PYONGYANG, North Korea
North Korean leader, Kim Jong Un, has fired his top general amid a shakeup of the country’s military leadership and wants his army to “gird for a war,” state media reported Thursday.
General Pak Su Il was dismissed
as chief of the General Staff and Vice Marshal Ri Yong Gil was appointed in his
place, according to the state-run Korean Central News Agency (KCNA).
Other “leading commanding
officers” were dismissed, transferred or appointed during a meeting of the
Central Military Commission on Wednesday, KCNA reported, without going into
details.
North Korea regularly revamps
its military leadership. Some military leaders later reemerge in different
positions, while others disappear from public view.
And the career of the new top
general Ri – who assumed the No. 2 job in the North Korean military hierarchy
as recently as December 31 – reflected that, analysts said.
“Ri Yong Gil is a longstanding
member of North Korea’s military elite, who before making it to the top,
experienced ups and downs during his career. Seven years ago, he was even
rumored to have been executed after a personnel reshuffle,” said Leif-Eric Easley,
professor of international studies at Ewha Womans University in Seoul.
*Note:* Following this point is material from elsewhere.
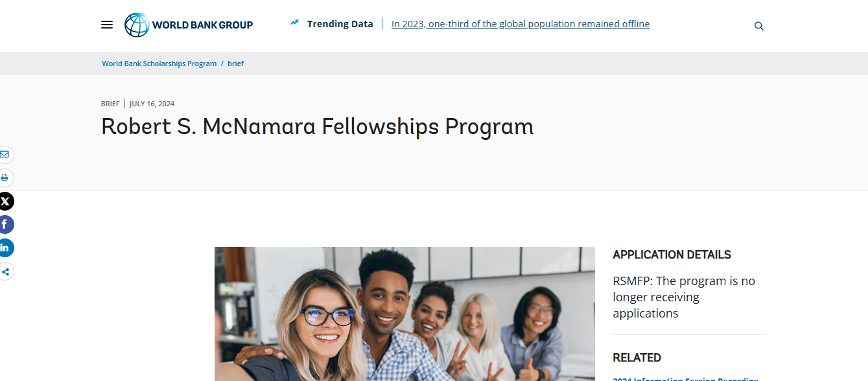Image resolution: width=868 pixels, height=381 pixels.
Task: Share the article on X
Action: (x=6, y=202)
Cheong Seong-chang, a senior
analyst at the Sejong Institute private think tank near Seoul, said there may
be a range of reasons behind Kim’s military reshuffle and it was not necessarily
punitive.
“Since Kim Jong Un has
frequently promoted, demoted, and dismissed executives according to their
ability to perform duties, dismissal of executives may be holding them
accountable, but it is inappropriate to consider them as punishment,” Cheong
said.
Easley said the North Korean
leader may simply be trying to ensure that no one below him becomes too
powerful.
“Kim Jong Un frequently
rotates leadership posts below him to prevent the emergence in North Korea of
anyone like [Wagner Group founder] Yevgeny Prigozhin, who challenged Russian
President Vladimir Putin’s authority after amassing personal control of
financial assets and loyalty among armed forces,” Easley said.
The shake-up of the military
leadership was mentioned only near the end of the KCNA report, which focused
more on what it said was the “important issue of making the army more
thoroughly gird for a war given the grave political and military situation
prevailing in the Korean Peninsula.”
South Korea and its chief
ally, the United States, were not mentioned by name in the report.
However, it appeared to refer
to them obliquely, saying the meeting “analyzed the military moves of the chief
culprits of deteriorated situation” on the peninsula.
“Making full war preparations”
was the top agenda item for the meeting, the KCNA report said.
“The present situation, in
which the hostile forces are getting ever more undisguised in their reckless
military confrontation with the DPRK, [Democratic People’s Republic of Korea]
requires the latter’s army to have more positive, proactive and overwhelming
will and thoroughgoing and perfect military readiness for a war,” it said.
North Korea has ramped up its
military rhetoric this summer, threatening to shoot down US reconnaissance
planes and retaliate for the port call of a US nuclear-capable ballistic
missile submarine to South Korea for the first time in four decades.
Pyongyang has also showcased
its advances in ballistic missile technology, last month testing what it said was
a Hwasong-18 intercontinental ballistic missile (ICBM) with a flight time that
suggests it has the ability to strike the US mainland.
That weapon was among a slew
of others shown off at what North Korea called its “Victory Day” parade last
month, a commemoration of the armistice that ended the fighting in the Korean
War 70 years ago.
Technically, the two Koreas
remain at war as no formal peace treaty was ever signed.
At Wednesday’s meeting in
Pyongyang, Kim signed orders for war drills involving the country’s newest
weapons.
Kim late last week toured arms
and munitions factories and gave “important directions” regarding
“capacity-building for the serial production of new ammunition,” a KCNA report
said.
Amid the tension on the
peninsula, South Korea announced this month it would hold a nationwide civil
defense drill on August 23.
Most of the country’s 51
million residents are expected to practice evacuating to shelters or
underground safe spaces during the 20-minute exercise, which Seoul says is in
response to “provocations” from Pyongyang.